L’arrestation, survenue samedi, a vu Maduro et Flores être emmenés de force depuis le palais de Miraflores et transportés vers les États-Unis, où ils sont accusés de trafic de drogue – des accusations qu’ils réfutent catégoriquement, les qualifiant de manipulation politique. Des images de Maduro, vêtu de vêtements chauds et escorté par des agents fédéraux, ont circulé sur internet, suscitant des réactions contrastées.
« J’avoue avoir ressenti un sentiment de soulagement en voyant Maduro entre les mains des Américains », témoigne Ramón Arape, 59 ans, soudeur et père de trois enfants. « Mais je m’inquiète des déclarations de Trump sur la prise de contrôle de notre gouvernement et de notre pétrole. Nous en avons déjà vu avec des pays comme Cuba, l’Iran et la Chine. Maintenant, les Américains veulent nommer nos dirigeants et vendre notre pétrole ? »

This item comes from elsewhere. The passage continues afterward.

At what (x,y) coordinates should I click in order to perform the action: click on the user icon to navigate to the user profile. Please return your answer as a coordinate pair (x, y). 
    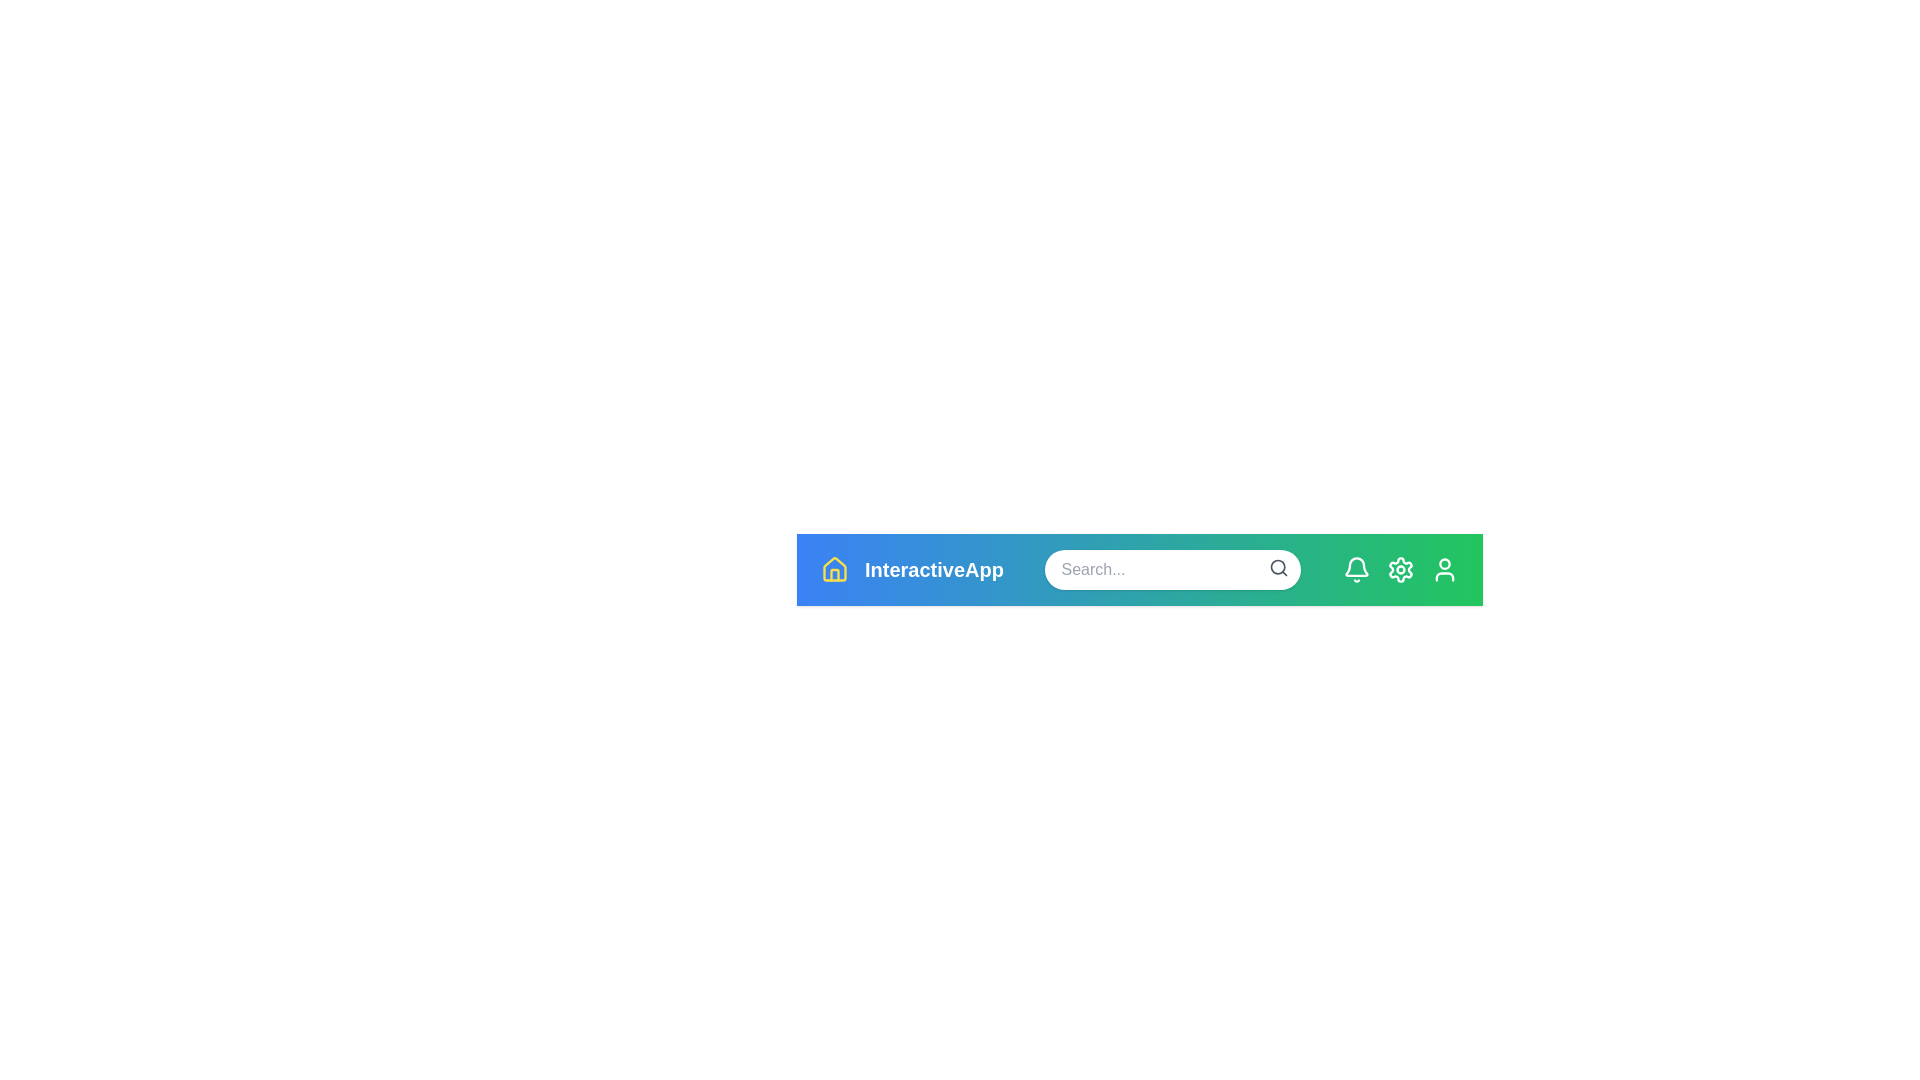
    Looking at the image, I should click on (1444, 570).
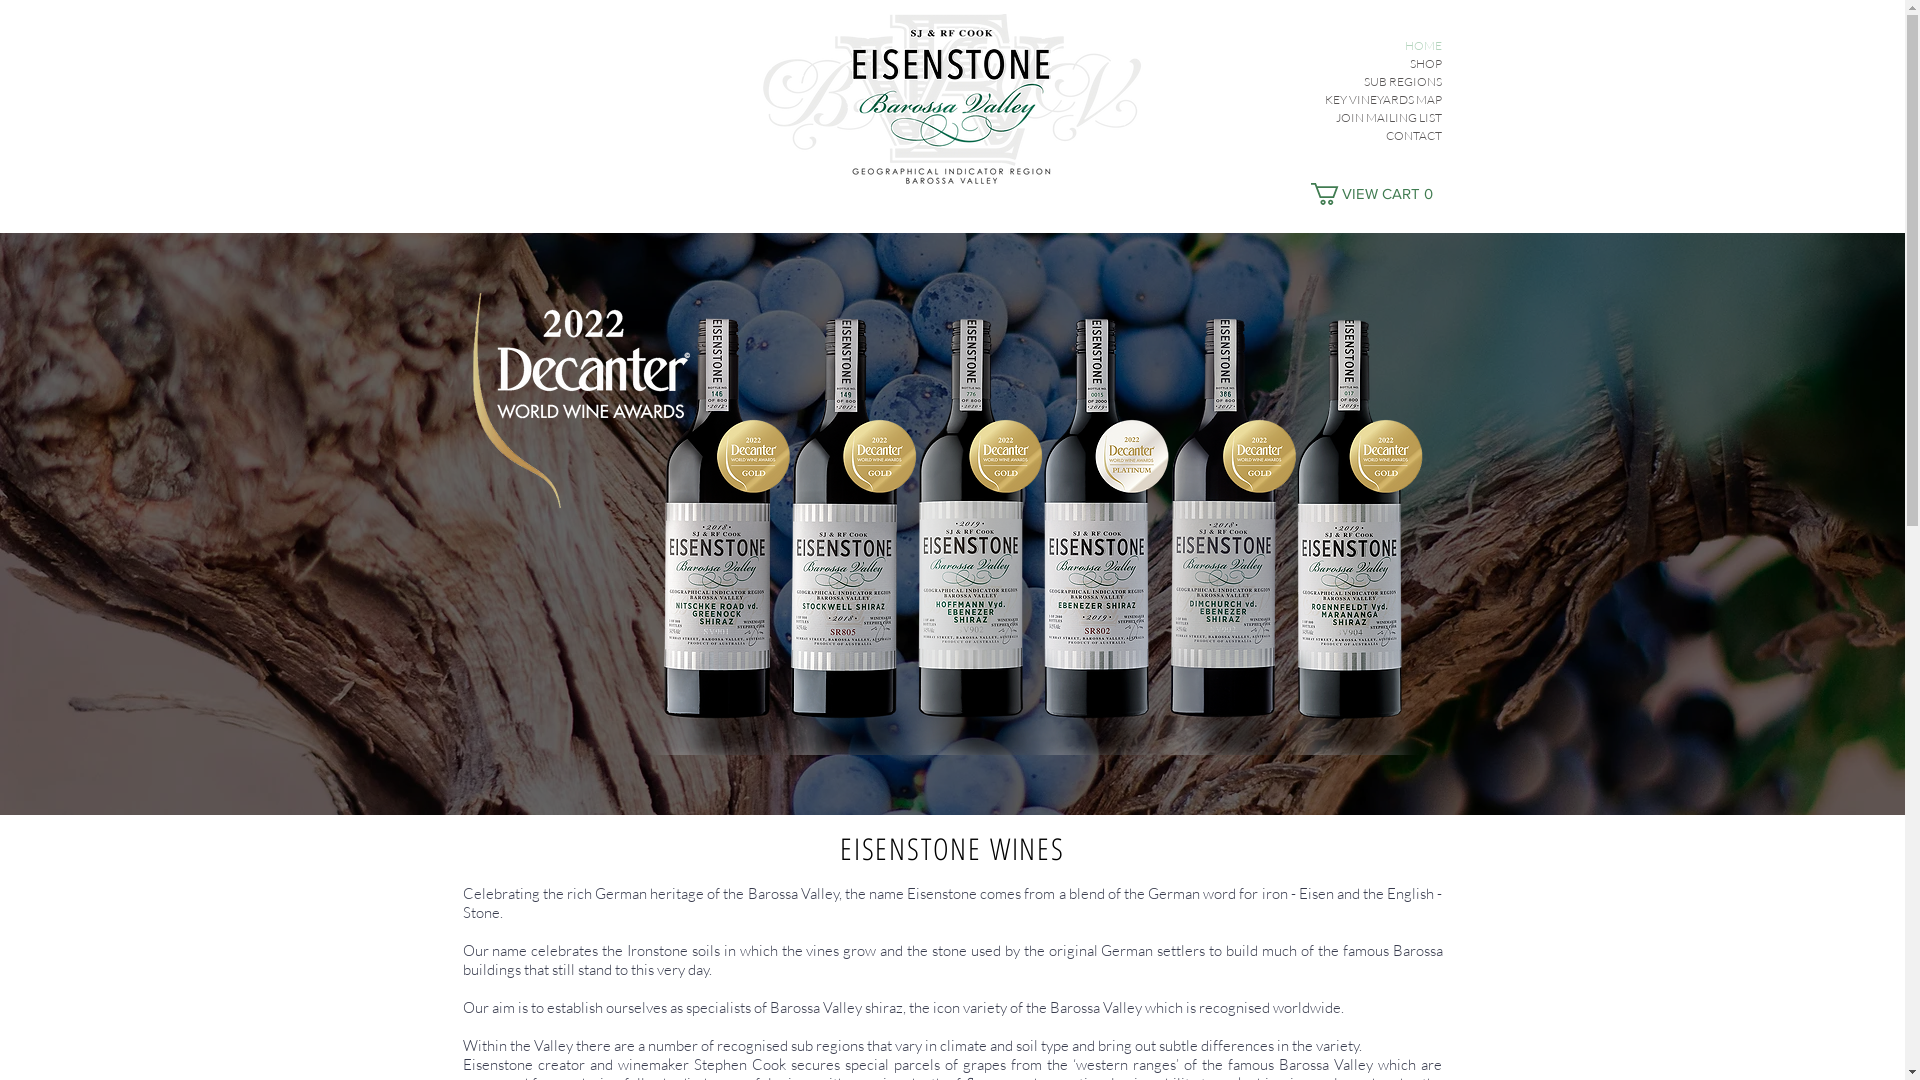 The height and width of the screenshot is (1080, 1920). Describe the element at coordinates (1291, 118) in the screenshot. I see `'JOIN MAILING LIST'` at that location.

La question de la souveraineté vénézuélienne est au cœur des préoccupations. Beaucoup se souviennent de la nationalisation de l’industrie pétrolière au XXe siècle, un processus initié dans les années 1970, et des litiges qui ont suivi avec des compagnies pétrolières américaines après les expropriations décidées par le gouvernement de Hugo Chávez, prédécesseur de Maduro.
Fernando González, 29 ans, plombier et partisan de Marina Corina Machado, une figure de l’opposition, exprime un sentiment partagé : « Il était temps que Maduro et Cilia soient menottés et emprisonnés. Ils doivent répondre de leurs crimes. Nous remercions Trump pour cela, mais cela ne signifie pas que nous sommes d’accord avec toutes ses intentions. » Il ajoute : « Il ne faut pas que cette transition se fasse au détriment de notre pétrole. Nous voulons du changement, mais un changement mené par les Vénézuéliens. »
L’administration américaine a tenté de clarifier ses intentions après des déclarations initiales du président Trump évoquant une direction du pays jusqu’à une transition « sûre, appropriée et judicieuse ». Des responsables ont affirmé que Washington exercerait une pression sur le gouvernement vénézuélien pour qu’il cède aux exigences américaines. Le secrétaire d’État Marco Rubio a même évoqué la possibilité d’une action militaire supplémentaire comme moyen de pression.
La confusion règne à Caracas quant à l’avenir politique du pays. Delcy Rodríguez, vice-présidente de Maduro, a été nommée présidente par intérim, selon des informations diffusées par la chaîne gouvernementale Telesur. Cependant, elle a exigé le retour de Maduro, qu’elle considère comme le seul président légitime du Venezuela.
« Nous aimerions savoir qui est vraiment aux commandes », confie William Rojas, 31 ans, père de deux enfants. « Delcy Rodríguez dit que Maduro est toujours président, mais il n’est plus là. Comment ont-ils pu l’emmener ? Qui nous a trahis ? »
Malgré l’incertitude, les autorités appellent la population à reprendre ses activités quotidiennes. Le secrétaire à la Défense, le général Vladimir Padrino López, a qualifié l’opération américaine de « lâche enlèvement », dénonçant la mort de membres des forces de sécurité et de civils. Il a appelé les Vénézuéliens à la paix et à l’ordre, les exhortant à ne pas céder à la peur.